In questo contesto ai confini del mondo, nonostante ci si trovi nel cuore dell’Europa, gli intrusi sono invece due coniugi francesi sulla cinquantina: Olga e Antoine Denis (Marina Foïs e Denis Ménochet). La coppia si è da poco insediata in paese per creare un’azienda agricola ecosostenibile. Colti e affiatati, di spirito umanista ma con conoscenze scentifiche e tecnologiche, i due hanno viaggiato il mondo (hanno anche una figlia ventenne, ragazza madre, che vive in Francia) e ora avrebbero un progetto – che forse sarebbe meglio definire sogno – volto a migliorare il loro nuovo habitat d’adozione: quel minuto lembo di Galizia. Olga e Antoine non solo stanno tentando di divulgare un modo diverso di coltivazione – un modo che nasce dallo studio e dall’amore per la terra – ma vorrebbero ristrutturare (senza nessuna spesa per gli abitanti di El Bierzo) le case abbandonate, per favorire il ritorno dei giovani e una certa forma di turismo non speculativo.
Tutti buoni propositi, ma visti dagli abitanti del luogo – in modo particolare dai fratelli Anta – come vezzi di due estranei, arrivati di punto in bianco, che pensano di poter imporre la loro cultura da “borghesucci” agiati.
Il problema della convivenza si complica, anzi esplode, quando un’azienda norvegese che produce pale eoliche propone un’ingente cifra agli abitanti del villaggio per ricoprire la vallata di turbine. I coniugi Denis si oppongono alla proposta, forti delle proprie convinzioni ecologiche, e l’affare salta.

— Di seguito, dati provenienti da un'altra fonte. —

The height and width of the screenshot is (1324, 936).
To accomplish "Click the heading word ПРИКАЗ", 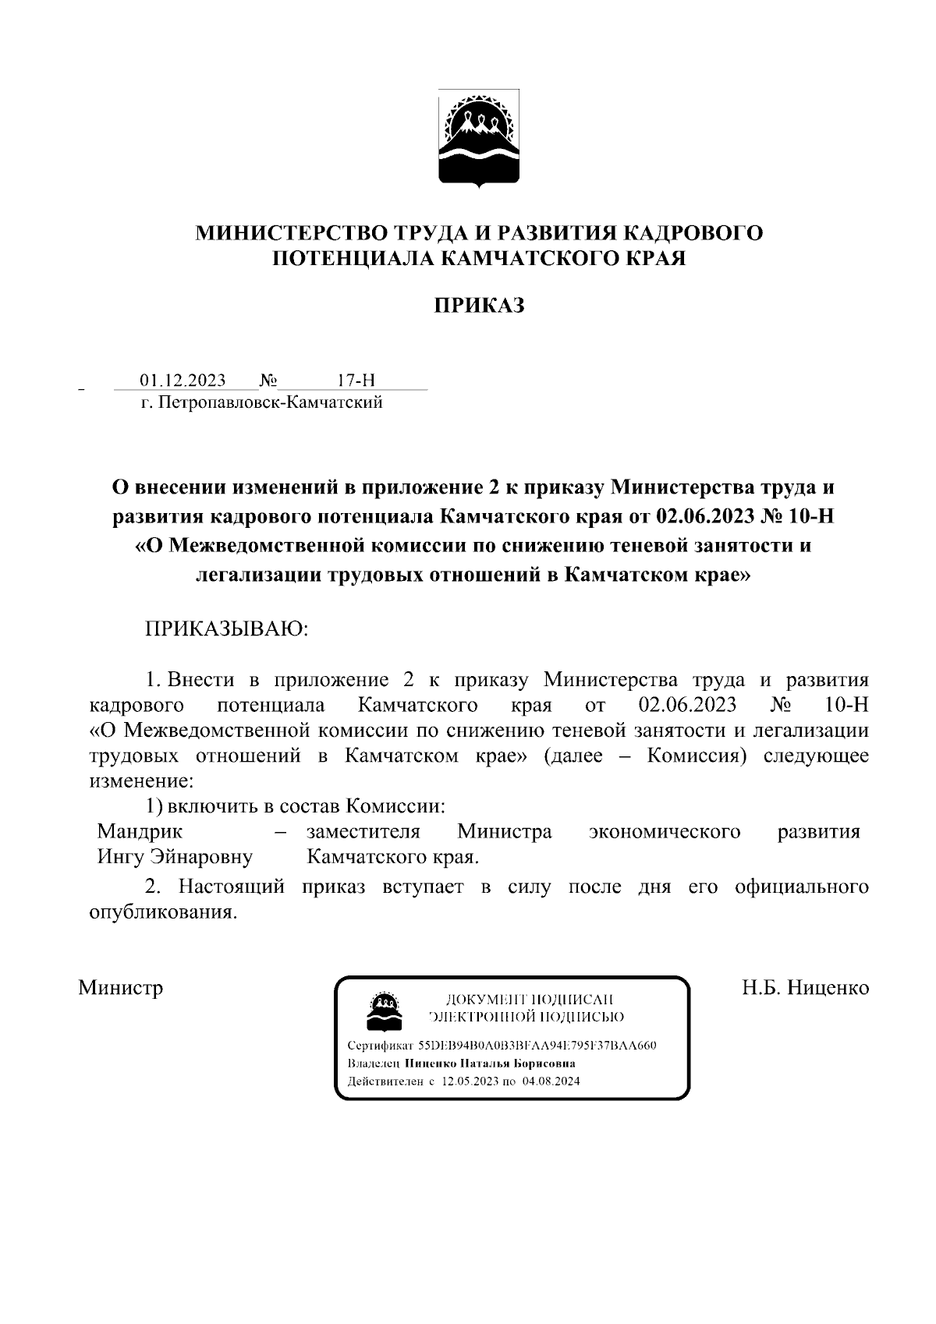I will click(x=478, y=306).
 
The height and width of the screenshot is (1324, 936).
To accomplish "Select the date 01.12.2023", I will click(x=183, y=381).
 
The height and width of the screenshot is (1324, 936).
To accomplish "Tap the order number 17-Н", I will click(x=356, y=381).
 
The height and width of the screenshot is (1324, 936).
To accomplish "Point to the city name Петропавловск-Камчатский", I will click(x=270, y=403).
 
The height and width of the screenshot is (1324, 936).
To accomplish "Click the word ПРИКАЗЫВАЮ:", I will click(x=227, y=628).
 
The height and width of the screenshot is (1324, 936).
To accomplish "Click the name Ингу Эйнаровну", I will click(x=175, y=857).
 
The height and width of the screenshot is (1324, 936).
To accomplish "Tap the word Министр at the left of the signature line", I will click(x=121, y=988).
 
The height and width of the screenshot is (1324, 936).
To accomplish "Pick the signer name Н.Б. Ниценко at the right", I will click(x=805, y=988).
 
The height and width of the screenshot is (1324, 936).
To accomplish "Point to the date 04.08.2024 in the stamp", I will click(x=551, y=1082).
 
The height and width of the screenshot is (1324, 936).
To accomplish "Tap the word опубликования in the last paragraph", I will click(x=162, y=912).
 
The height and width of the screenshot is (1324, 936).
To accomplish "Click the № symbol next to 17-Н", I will click(x=268, y=381).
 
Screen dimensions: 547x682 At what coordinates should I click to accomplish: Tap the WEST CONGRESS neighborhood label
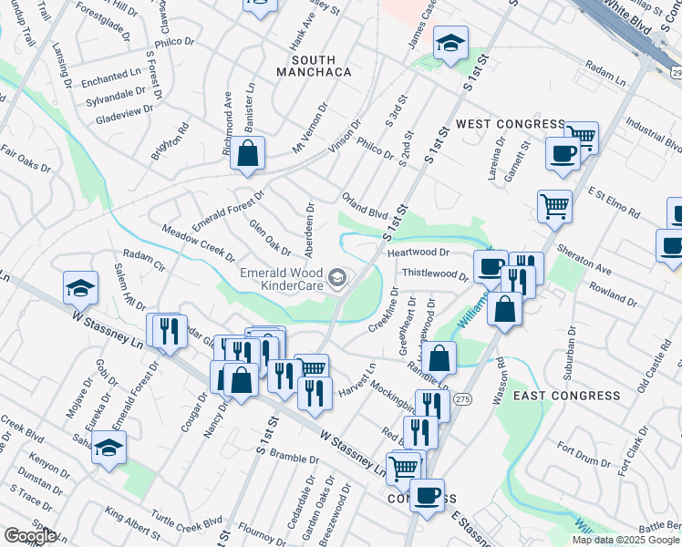point(511,124)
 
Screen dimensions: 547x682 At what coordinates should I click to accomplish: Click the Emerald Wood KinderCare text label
point(283,279)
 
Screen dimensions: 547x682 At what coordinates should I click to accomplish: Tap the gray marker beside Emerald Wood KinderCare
point(338,278)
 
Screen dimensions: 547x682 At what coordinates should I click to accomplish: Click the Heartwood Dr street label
point(418,253)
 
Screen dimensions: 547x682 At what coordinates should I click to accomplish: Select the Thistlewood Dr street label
point(434,274)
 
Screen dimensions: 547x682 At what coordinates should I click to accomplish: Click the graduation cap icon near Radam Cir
point(80,288)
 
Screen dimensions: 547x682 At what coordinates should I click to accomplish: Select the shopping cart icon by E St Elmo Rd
point(553,207)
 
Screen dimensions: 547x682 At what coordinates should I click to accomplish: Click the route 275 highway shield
point(463,374)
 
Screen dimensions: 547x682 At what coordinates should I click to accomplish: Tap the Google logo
point(30,536)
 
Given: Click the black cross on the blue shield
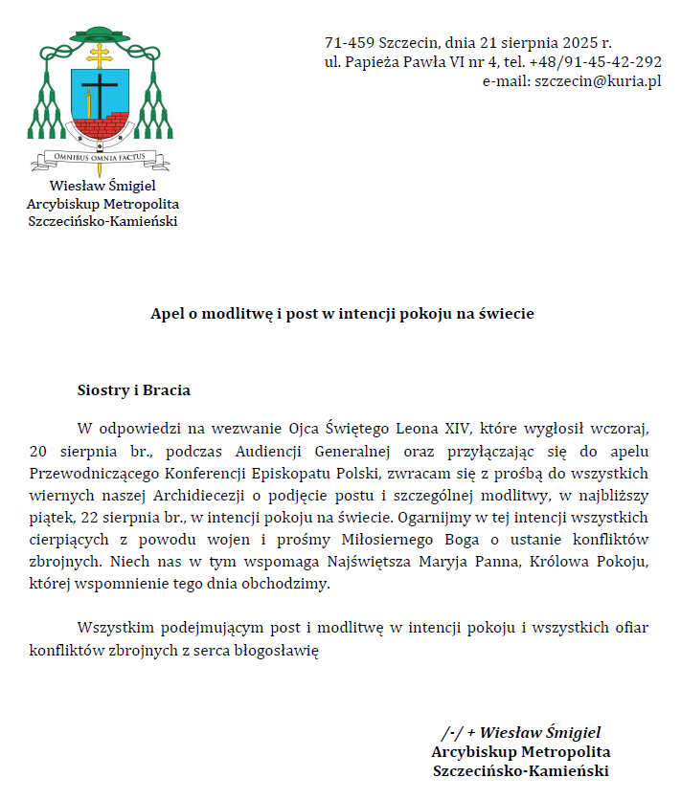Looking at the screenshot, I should (x=99, y=96).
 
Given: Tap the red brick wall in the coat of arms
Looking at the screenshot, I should (x=100, y=128).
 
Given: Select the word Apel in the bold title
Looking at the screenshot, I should (x=167, y=313).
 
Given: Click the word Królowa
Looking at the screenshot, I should (x=542, y=562).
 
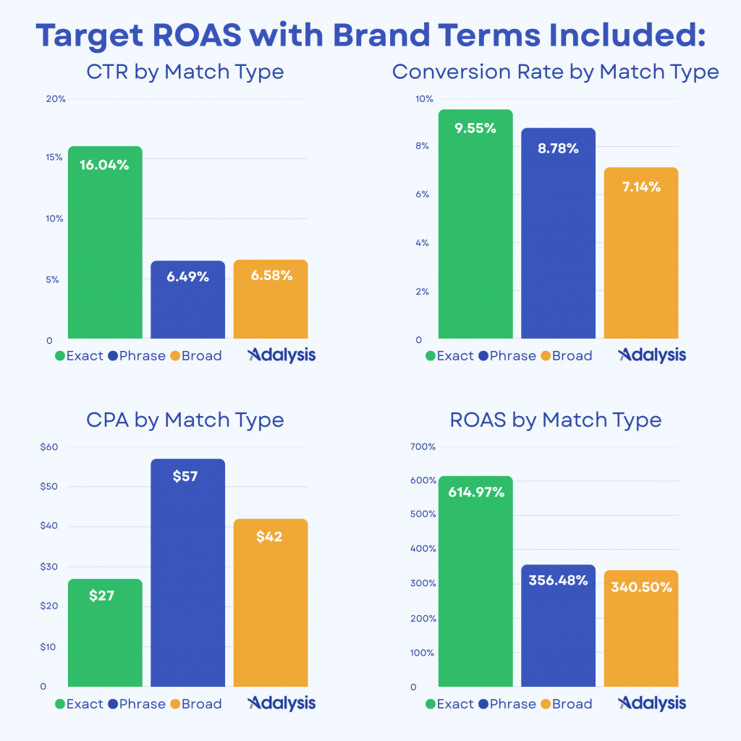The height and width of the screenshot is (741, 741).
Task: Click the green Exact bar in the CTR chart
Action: coord(105,246)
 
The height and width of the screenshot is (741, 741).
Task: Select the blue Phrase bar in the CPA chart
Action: coord(187,579)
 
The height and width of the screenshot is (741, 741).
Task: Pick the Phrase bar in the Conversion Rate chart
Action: coord(558,239)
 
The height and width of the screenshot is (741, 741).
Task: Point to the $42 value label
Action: coord(269,537)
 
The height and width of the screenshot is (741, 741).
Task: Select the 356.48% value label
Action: coord(558,580)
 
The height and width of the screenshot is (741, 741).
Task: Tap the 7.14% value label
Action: coord(640,187)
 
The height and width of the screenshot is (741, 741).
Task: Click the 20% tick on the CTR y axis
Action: coord(56,99)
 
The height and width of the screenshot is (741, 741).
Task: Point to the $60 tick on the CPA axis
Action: coord(49,446)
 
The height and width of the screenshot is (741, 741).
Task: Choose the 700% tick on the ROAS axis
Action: coord(422,446)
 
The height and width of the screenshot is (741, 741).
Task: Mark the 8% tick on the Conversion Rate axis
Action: coord(422,146)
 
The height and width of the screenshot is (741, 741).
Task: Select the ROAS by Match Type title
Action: coord(556,420)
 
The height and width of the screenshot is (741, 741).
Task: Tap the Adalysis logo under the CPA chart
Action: coord(281,703)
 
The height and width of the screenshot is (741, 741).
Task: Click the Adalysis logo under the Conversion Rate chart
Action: coord(652,355)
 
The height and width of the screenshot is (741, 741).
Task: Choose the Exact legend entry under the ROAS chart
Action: coord(449,703)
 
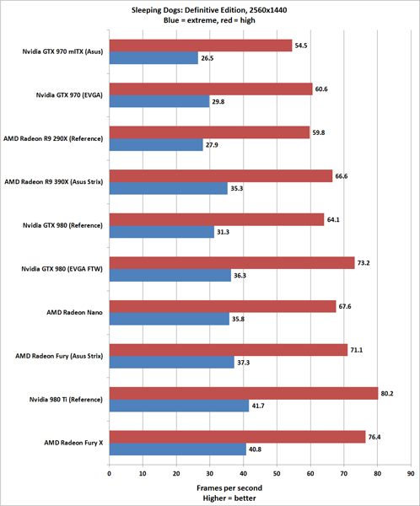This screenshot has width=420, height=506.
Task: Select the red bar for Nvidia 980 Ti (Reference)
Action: pyautogui.click(x=243, y=392)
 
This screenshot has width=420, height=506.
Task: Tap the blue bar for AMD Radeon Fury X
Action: pyautogui.click(x=177, y=449)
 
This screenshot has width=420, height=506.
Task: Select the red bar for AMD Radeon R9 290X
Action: pyautogui.click(x=208, y=132)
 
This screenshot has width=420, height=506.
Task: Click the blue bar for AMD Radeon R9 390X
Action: pyautogui.click(x=168, y=188)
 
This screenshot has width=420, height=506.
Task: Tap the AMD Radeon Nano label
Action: pyautogui.click(x=78, y=312)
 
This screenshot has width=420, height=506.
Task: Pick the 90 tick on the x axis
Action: pyautogui.click(x=411, y=473)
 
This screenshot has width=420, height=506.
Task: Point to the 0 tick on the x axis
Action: pyautogui.click(x=109, y=473)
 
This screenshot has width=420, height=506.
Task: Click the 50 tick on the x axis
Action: pyautogui.click(x=277, y=473)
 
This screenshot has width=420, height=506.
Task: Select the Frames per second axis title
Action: pyautogui.click(x=259, y=487)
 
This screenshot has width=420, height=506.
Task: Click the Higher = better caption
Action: pyautogui.click(x=259, y=498)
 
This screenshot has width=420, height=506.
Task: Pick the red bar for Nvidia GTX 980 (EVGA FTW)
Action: pyautogui.click(x=231, y=262)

Da quel momento non saranno visti solo come alieni snob, tutto sommato tollerabili, ma come veri e propri intrusi che hanno avuto l’ardire di fare “i padroni di casa” in una terra in cui, di fatto, sono forestieri. Ne nascerà una sorta di guerra fredda tra loro e i pochi abitanti del paese; ma saranno soprattutto i fratelli Anta, incolleriti, a intestardirsi nell’intento di convincere Olga e Antoine ad andarsene, partendo da dispetti via via sempre più gravi (come avvelenare l’acqua del pozzo dei coniugi), passando alle minacce, fino a compiere un gesto brutale e ferino che capovolgerà le sorti della narrazione (ovviamente, non si può rivelare…). È attraverso queste dinamiche a suspense crescente, dove i fatti vengono svelati per gradi, che emergono i temi del film: la terra “madre” come luogo di detenzione e condanna, ma verso la quale si nutre anche un senso di appartenenza; o la si vive comunque come una proprietà, sulla quale due estranei qualunque non hanno il diritto di mettere becco (concetto antitetico al pensiero di Olga e Antoine che, invece, hanno una percezione degli spazi e dei luoghi come beni collettivi). Ci si avvicinerebbe al paradosso, quindi, se non fosse che alla base c’è una questione tanto attuale, quanto eterna: il denaro. “Svendere” i terreni di El Bierzo consentirebbe agli abitanti del luogo di potersene andare, di concedersi la chance di una vita se non altro meno miserabile. In modo particolare, questa è la visione che hanno i fratelli Anta, disposti a tutto per vendicarsi dell’opportunità mancata a causa del “sabotaggio” inflittogli dai coniugi Denis. E su questo versante non c’è modo di intendersi, al punto che affiora un’altra tematica: l’incomunicabilità. Male sempre più diffuso in un mondo, come quello europeo, che si vorrebbe pensare civile, ma nel quale regnano ancora disparità e differenze culturali che paiono incolmabili (qui, ovviamente, portate all’estremo). Da questo punto di vista, è ammirevole il “dialogo fra sordi” che si svolge nel bar del paese, tra Antoine e Xan (con Lorenzo sullo sfondo ad osservare silenziosamente quella lunga gara di incompatibilità): camera fissa sui Mezzi Primi Piani dei due contendenti, tensione incalzante ma contenuta, battute secche e ficcanti (soprattutto quelle pronunciate da Xan).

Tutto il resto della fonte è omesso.